There are a number of issues around quality: the number of electrodes is not always the most important factor. The processing algorithm is also vital to good quality, and that can be improved in situ. There's a lot of research that has gone into algorithms that are best suited to speech, music, etc.
More importantly, many patients receiving implants do not have a healthy cochlear, in the sense many of their auditory nerves may be damaged. In this case the electrodes stimulate the surviving nerves, and additional electrodes may not provide much additional benefit.
Again, the audio quality is really down to the algorithms: because each patient is different the processor can require intensive tuning and individual work to get it sounding reasonably decent. Far more research goes into these audio processing algorithms increasing the number of electrodes (not least because improving the processing benefits both new and existing patients).
There are approximately 3,000 nerve endings in a working cochlea that need to be stimulated by a few (8, 10, 12, 24) electrodes. So no matter what, it not going to sound like what a fully functioning cochlea. You can't get the resolution. The algorithms are important, but so are the number of electrodes. Ideally you want 3,000 electrodes perfectly aligned with the nerve endings.
It must be a difficult choice for parents to implant their children. Children make the best candidates, but the technology is changing at such a fast rate. 24 electrodes today could be 3000 a few years from now. Once they are in, you can't replace the electrodes, only the signal processor.

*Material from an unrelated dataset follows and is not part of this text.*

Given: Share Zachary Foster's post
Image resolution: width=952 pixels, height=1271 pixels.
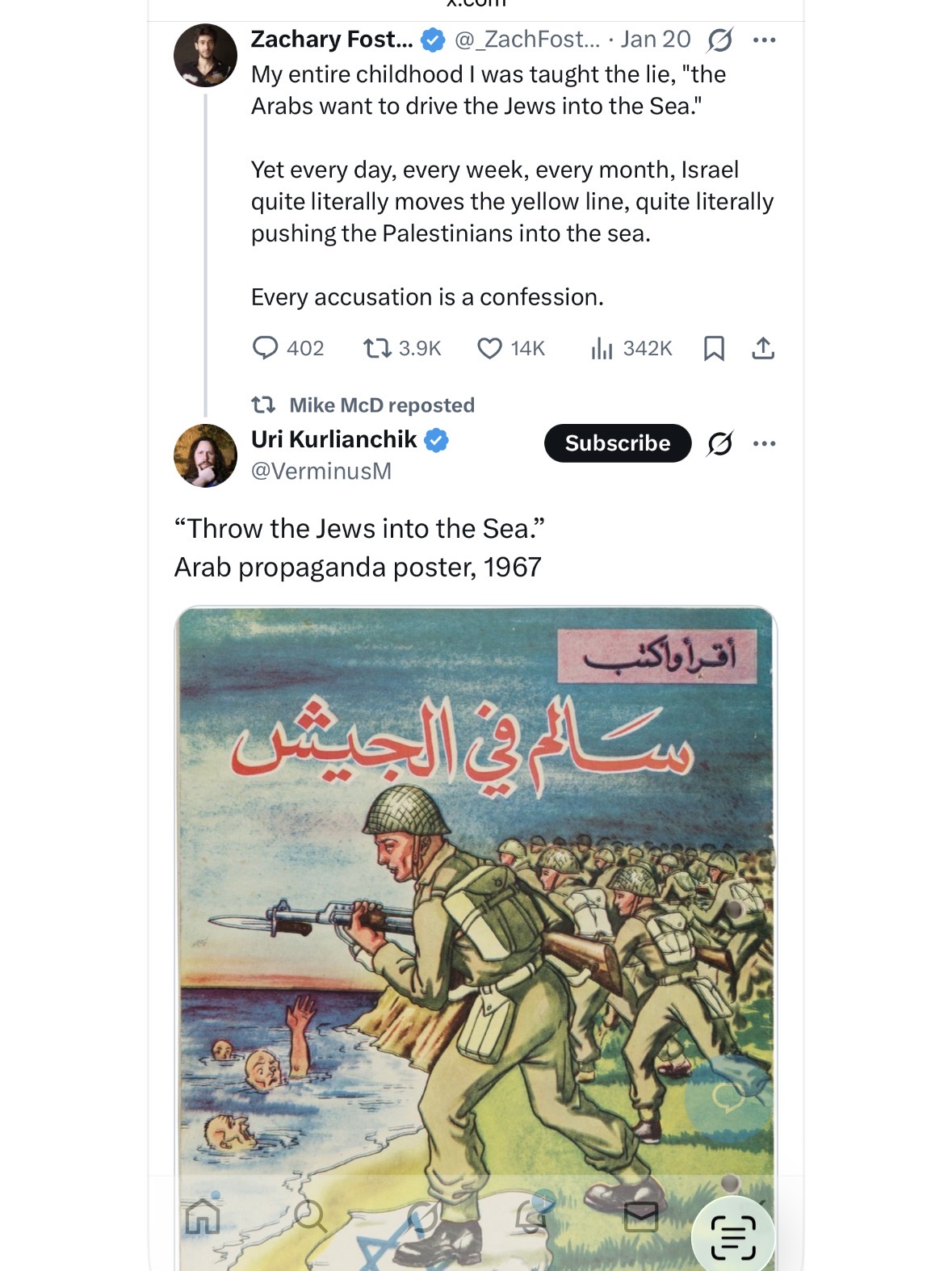Looking at the screenshot, I should pos(763,348).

This would be true for a consumer electronics device, but this is something that's inserted inside the body and is expected to function for many, many years. 24 electrode implants have been in the market for over twenty years. The major, major strides in implant technology have generally happened outside the body - speech processing packs have gone from shoulder worn packs to behind-the-ear models.
You need to bear in mind that we're not dealing with traditional technology here: we're dealing with implanted medical devices. This is not a situation where Moore's law applies. It is vastly cheaper to spend R&D developing speech/music processing algorithms than trying to cram more and more electrodes into implants which require extensive testing and certification by the likes of the FDA.
To be honest, it's not a difficult decision at all. If you're happy with your child having an implant[1], you would be crazy to wait a few years 'just in case' the technology improved. Children implanted at an early age can often adapt far more rapidly than those who are older.
But it's a moot argument, because like I say these implants are not like smartphones that get improved every year. It is simply too costly to not only re-certify, but to re-train surgeons and audiologists on the new devices. Developing improvements to the external processing units is many factors cheaper than upgrading the implants themselves.
[1] There are some parents who do not necessarily approve or want their children to get implants, but not for the reasons you suggest. This mainly happens with parents who themselves are deaf, or part of the deaf community. This is a whole other ethical kettle of fish though!
The problem is stimulating the nerves. While these implants are marvelous, they are still pretty crude in the stimulation portion.
The implant has an electrode array that is shoved into the cochlea. In diagrams of the ear, the cochlea is the thing that looks like a snail shell.
The cochlea itself wraps around the auditory nerve, and normally works with the auditory nerve as a pressure transducer. Pressure changes in the cochlea result in nerve stimulation.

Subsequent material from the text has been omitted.